Brief.
Repeat, exactly as written, the lines from the one with "Instruction: Click the" to the final line of the listing, and keep every picture out.

Entries shown.

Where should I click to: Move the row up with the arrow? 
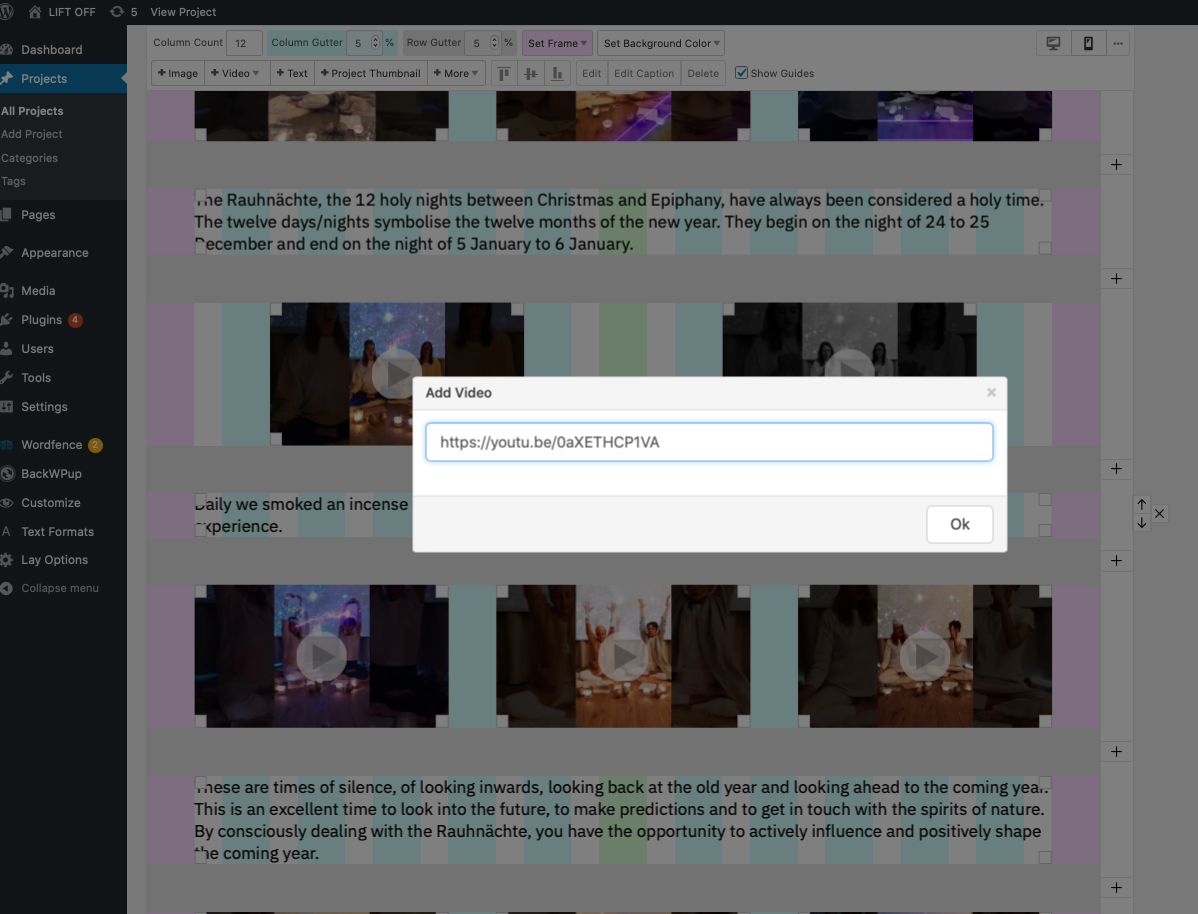pos(1142,505)
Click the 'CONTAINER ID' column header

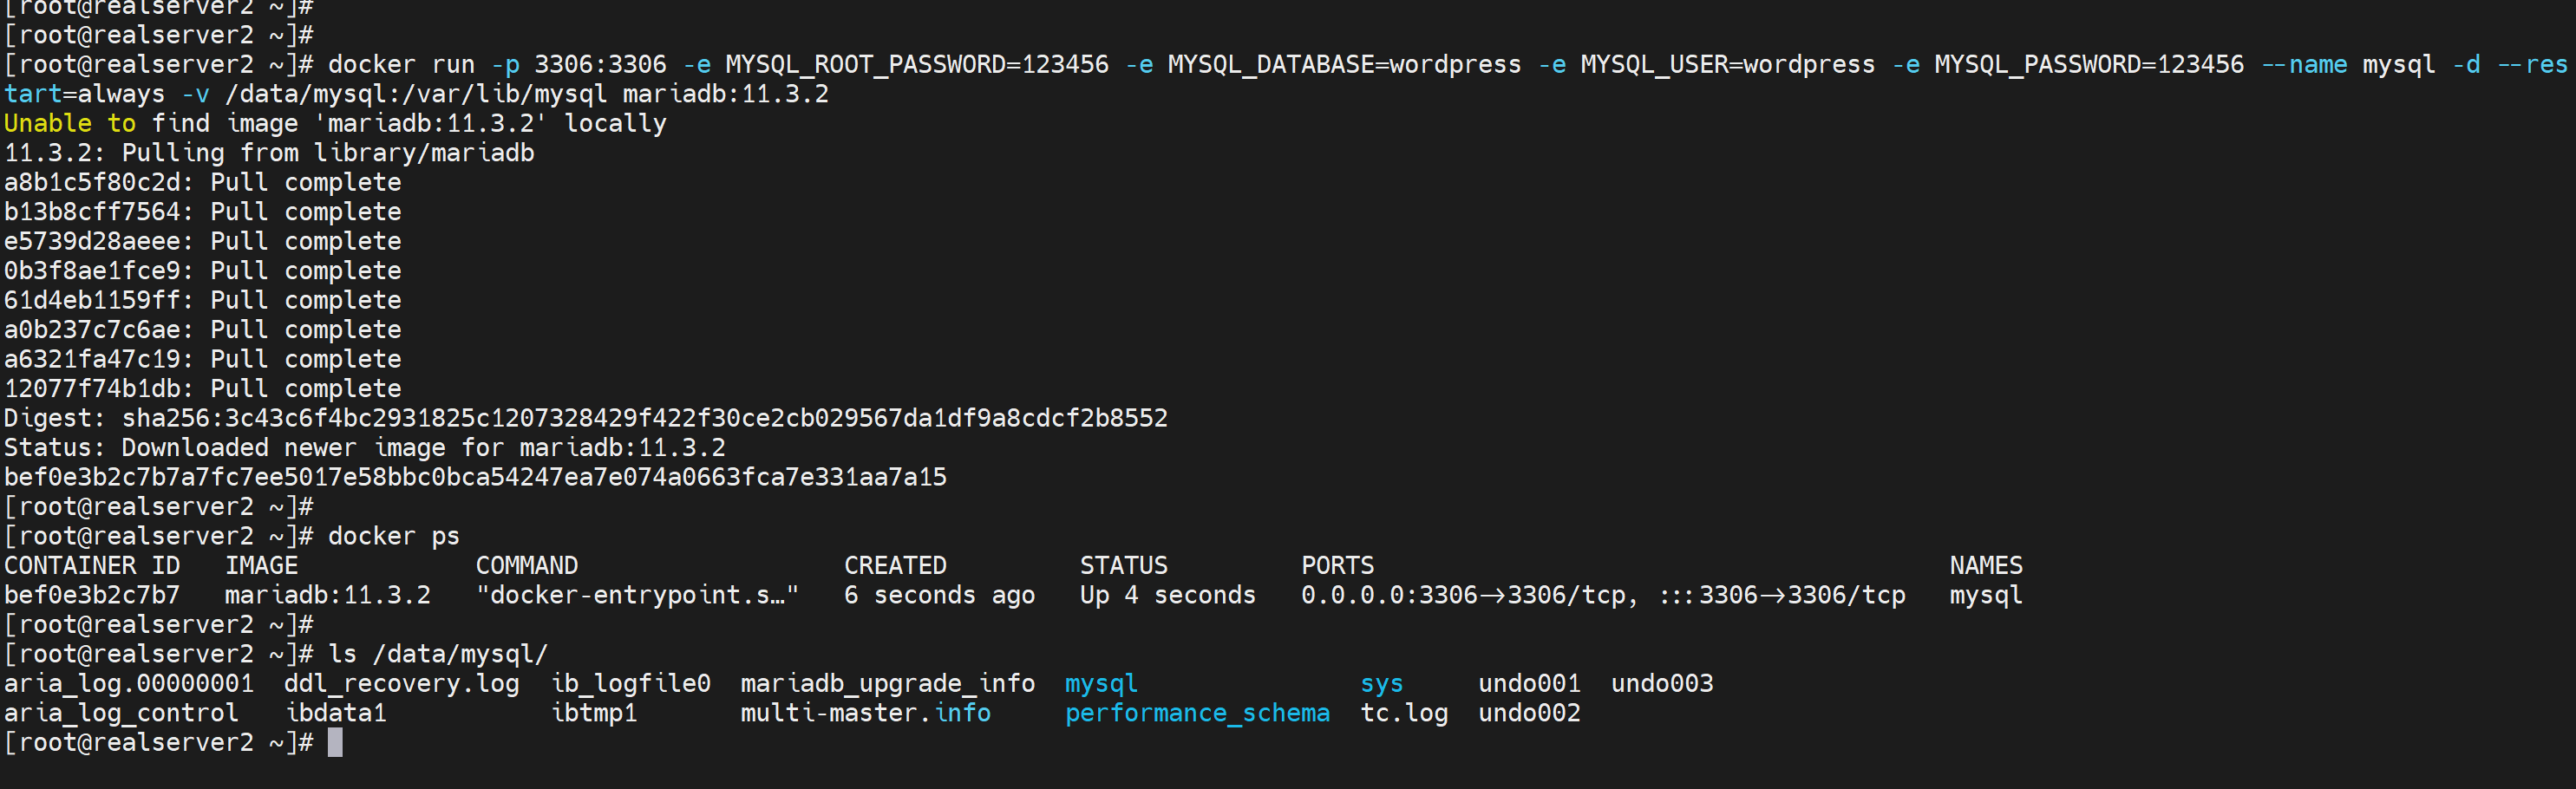coord(92,565)
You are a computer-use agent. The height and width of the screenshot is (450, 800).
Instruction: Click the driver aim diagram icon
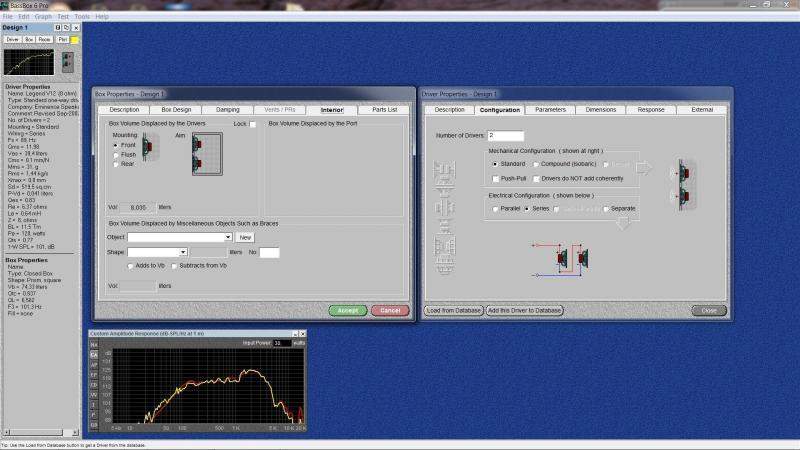pyautogui.click(x=207, y=155)
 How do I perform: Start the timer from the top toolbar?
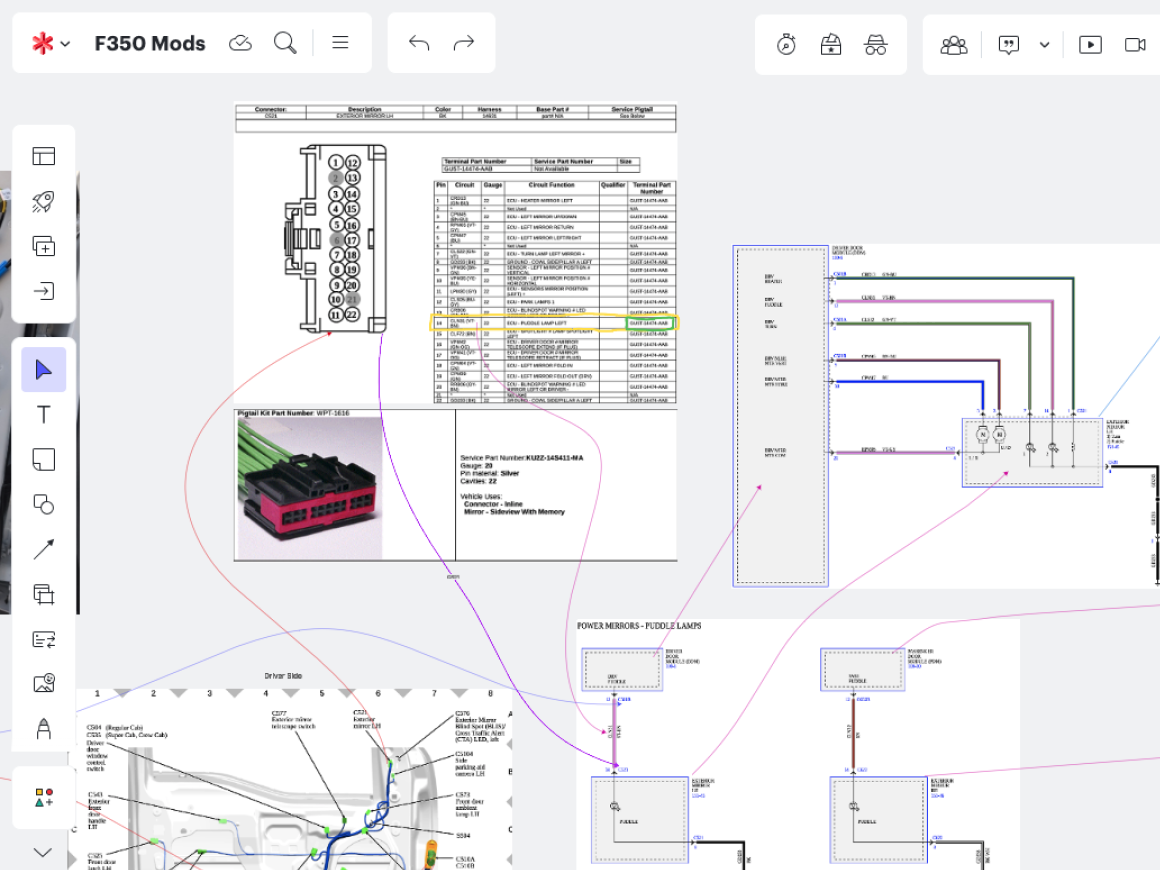point(787,44)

Task output.
Instruction: Click the driver aim diagram icon
pyautogui.click(x=207, y=155)
 How do I perform: Start the timer from the top toolbar?
point(787,44)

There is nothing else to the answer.